- Google, Microsoft and OpenAI are all driving a shift from AI assistants to proactive AI agents
- These agents promise to bring more intuitive interactions with complex data systems
- But fully autonomous AI systems are still a ways off
Software companies are exploring a new paradigm: agentic artificial intelligence (AI), and they’re using it for better data analytics and business intelligence. The broader shift to AI agents “signals a change in AI perception and maturity,” said Alexander Wurm, principal analyst at Nucleus Research.
Unlike traditional AI assistants designed to follow commands, agentic AI systems are built to proactively analyze, recommend and even take actions on behalf of users. While organizations “still value AI assistants delivered by technology vendors,” Wurm said they’re increasingly experimenting with custom use cases using API-enabled AI services.
Google Cloud, for example, is privately trialing its Looker, a conversational data analytics agent that connects with popular workplace tools like Slack, Microsoft Teams and Google Chat so users can interact with data within the platforms they already use for communication.
Tableau, a Salesforce subsidiary, was an early adopter of proactive AI capabilities, rebranding its AI assistant as an agent. Meanwhile, OpenAI announced plans to launch its own AI agent as a research preview and developer tool in January, per Bloomberg. And smaller companies like ThoughtSpot are also entering the space with tools like Spotter, their agentic AI analyst.
According to Wurm, first-mover advantage won’t define the market — “rather, solutions that best connect underlying data with semantic contexts and business logic will see the greatest adoption." In that context, he said vendors like Google, Microsoft and Salesforce are "particularly well-positioned” for success.
“Several other vendors have agentic products, but many are still in public or private preview,” Wurm told Fierce Network. Nucleus Research expects to see a proliferation of agentic solutions next year from “the vast majority” of software providers.
The driving forces behind agentic AI
At the heart of this transition is the need for more intuitive interactions with complex data systems.
“GenAI has captured the imagination of all the amazing applications that could be built,” Peter Bailis, VP of Engineering at Google Cloud, told Fierce.
Google Cloud's Looker agent lets users query and analyze data using natural language. Instead of needing to know complex query languages or navigating dashboards, users can ask questions like, "What were last month's sales figures?" and get immediate insights.
For users, the rise of AI agents shifts the focus from answering basic questions to driving strategy and outcomes. “It’s exciting,” Bailis said. “Imagine asking complex, multi-step questions of private data and getting meaningful answers. That’s the long-term unlock in the generative AI and data space.”

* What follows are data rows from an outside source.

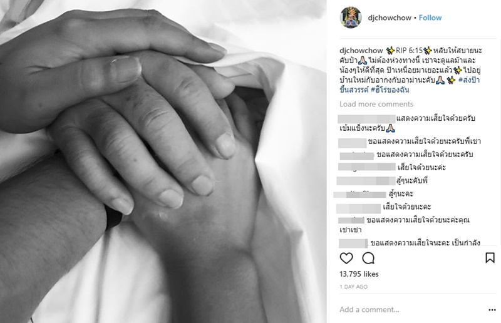Click the black and white hands photo
This screenshot has width=501, height=323.
point(163,162)
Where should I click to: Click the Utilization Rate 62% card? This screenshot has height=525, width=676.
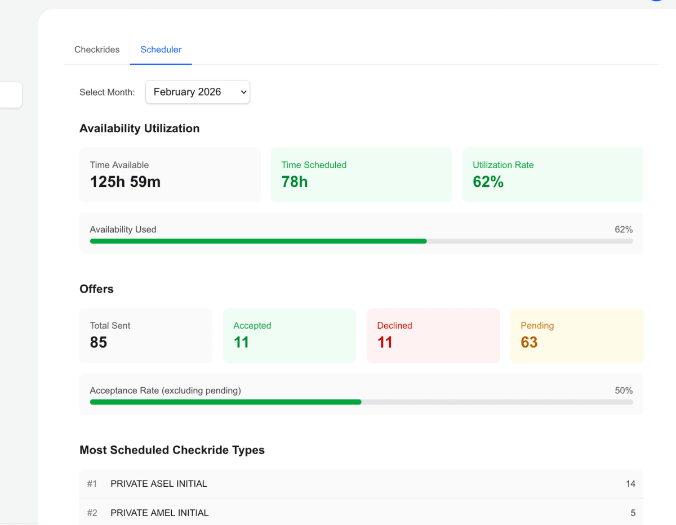[x=553, y=174]
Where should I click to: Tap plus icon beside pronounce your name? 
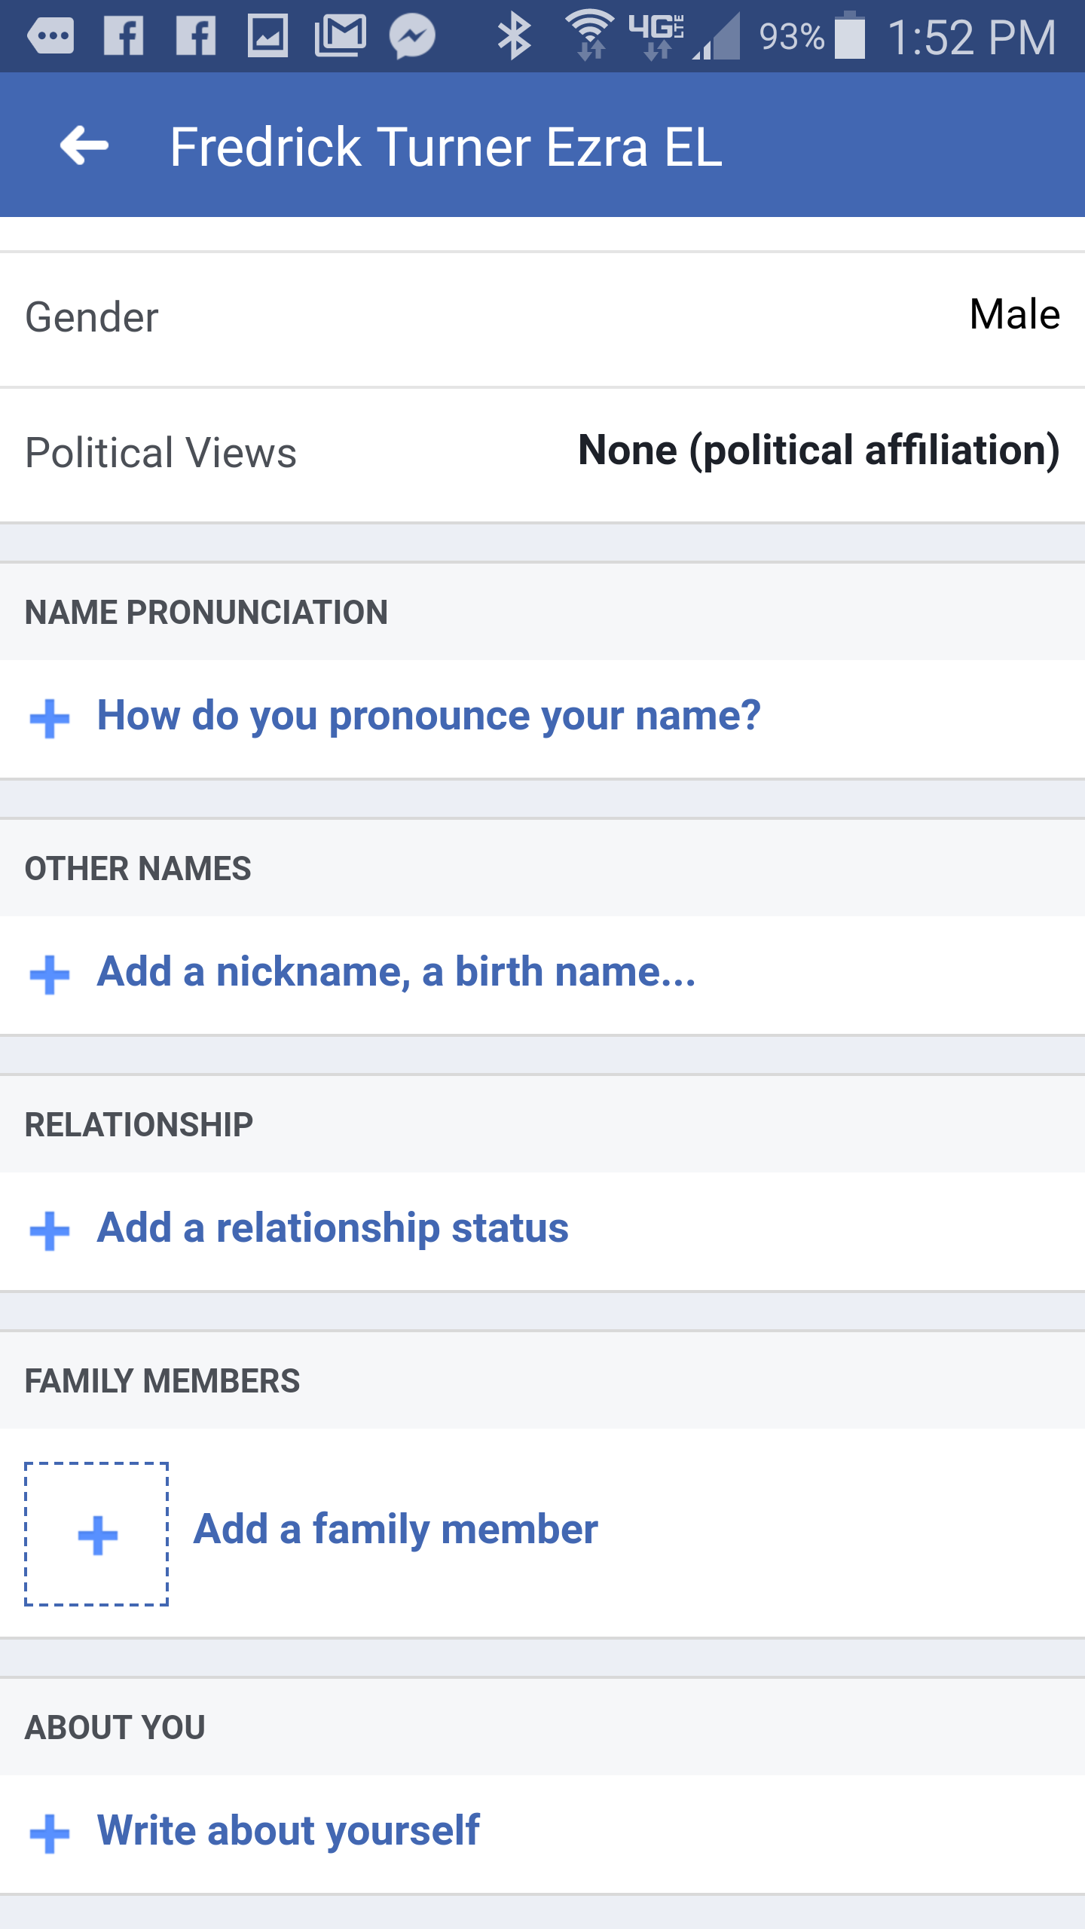(50, 718)
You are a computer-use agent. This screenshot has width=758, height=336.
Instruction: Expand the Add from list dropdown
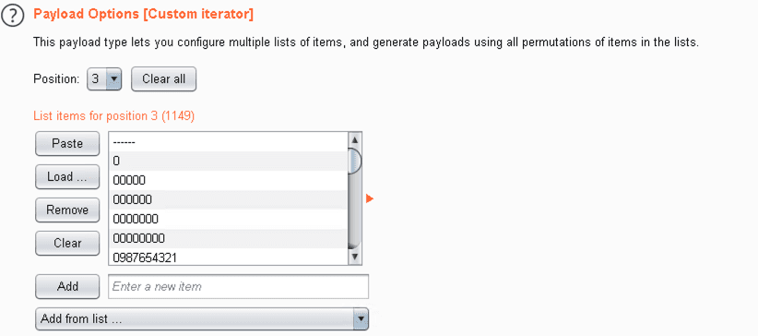[202, 319]
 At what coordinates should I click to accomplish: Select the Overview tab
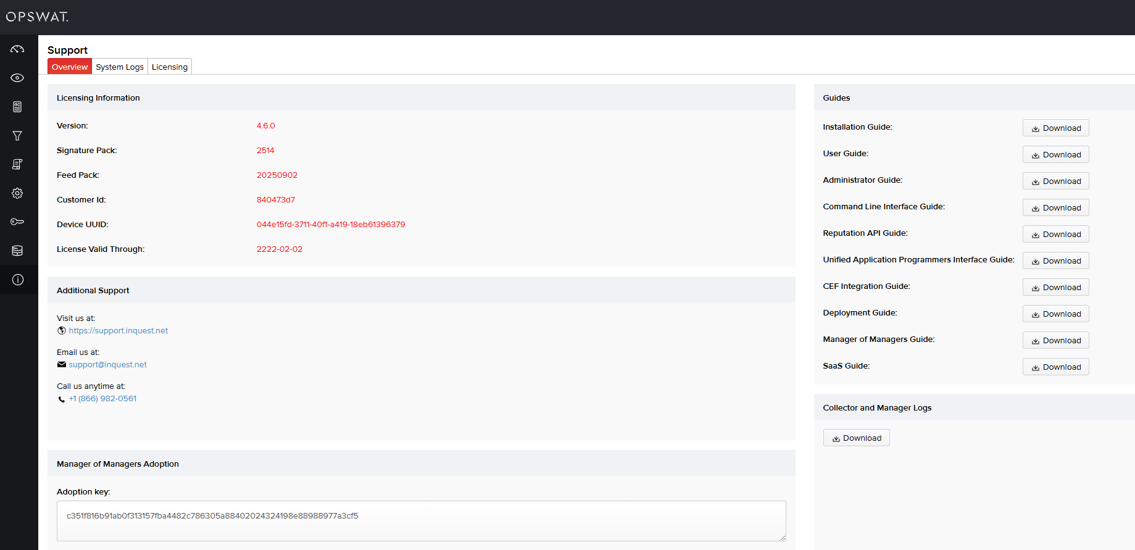point(70,67)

Bailis said the Looker AI agent has “a handful of really promising use cases” in the telco space. He highlighted three key use cases: instant detection and remediation, customer service and business performance.
The road ahead
Fully autonomous AI systems are still a ways off. Tools like Looker’s conversational analytics still keep humans in the loop, Wurm noted, delivering insights while leveraging Google’s data infrastructure and semantic knowledge.

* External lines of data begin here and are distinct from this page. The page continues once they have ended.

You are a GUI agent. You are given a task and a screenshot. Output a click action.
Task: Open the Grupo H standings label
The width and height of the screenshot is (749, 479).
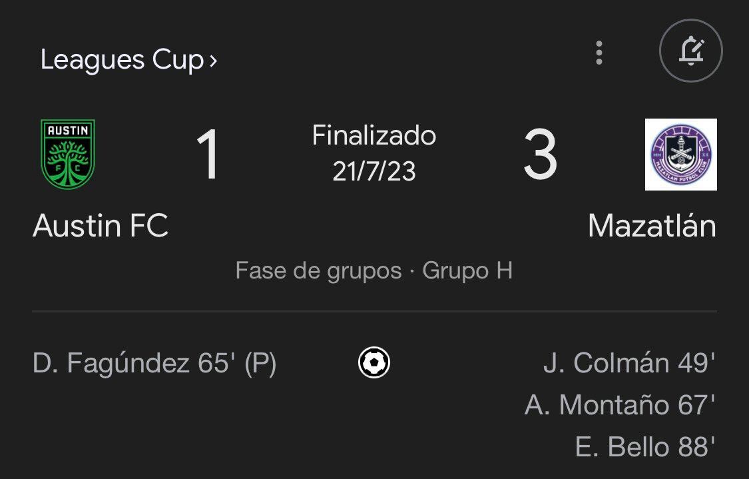click(x=467, y=271)
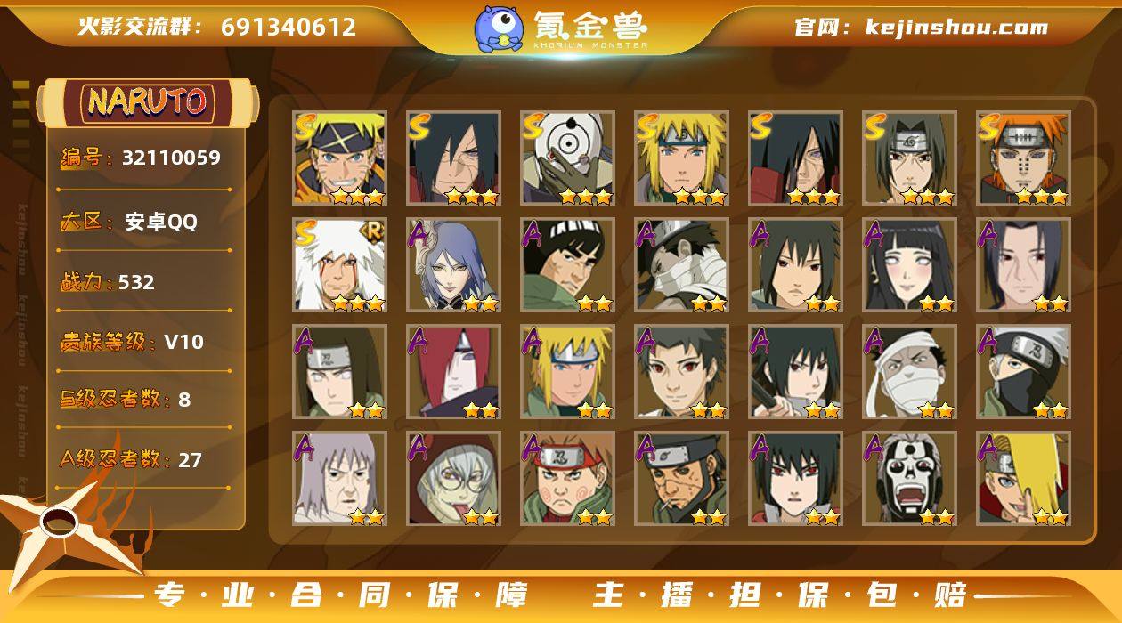Select the blonde Deidara portrait
The image size is (1122, 623).
click(x=1023, y=479)
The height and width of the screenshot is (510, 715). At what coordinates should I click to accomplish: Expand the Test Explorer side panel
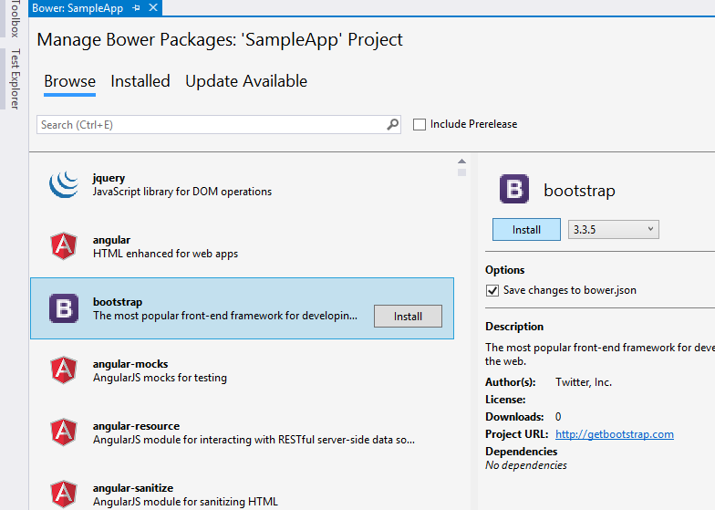click(14, 79)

Indeed, Bailis explained that while agents like Looker’s are evolving beyond simple Q&A models like the first renditions of ChatGPT or Gemini, the industry is still “one or two model generations” away from seamless agent-to-agent collaboration. “Even with current models, there’s so much more to build,” he said. “These conversational analytics APIs and agents are just scratching the surface."
However, Bailis said that the progress made thus far with AI agents will already have been powerful. “If we stopped today, their impact in the data space would still be massive—on par with cloud computing,” he said.
Bailis summed up the potential of agentic AI in data analytics: “Every business cares about three questions: What’s happened? Why is it happening? What’s happening next? It’s very painful to get those answers today. With this conversational data agent, once you define those metrics, you’ll be able to get those answers over and over again.”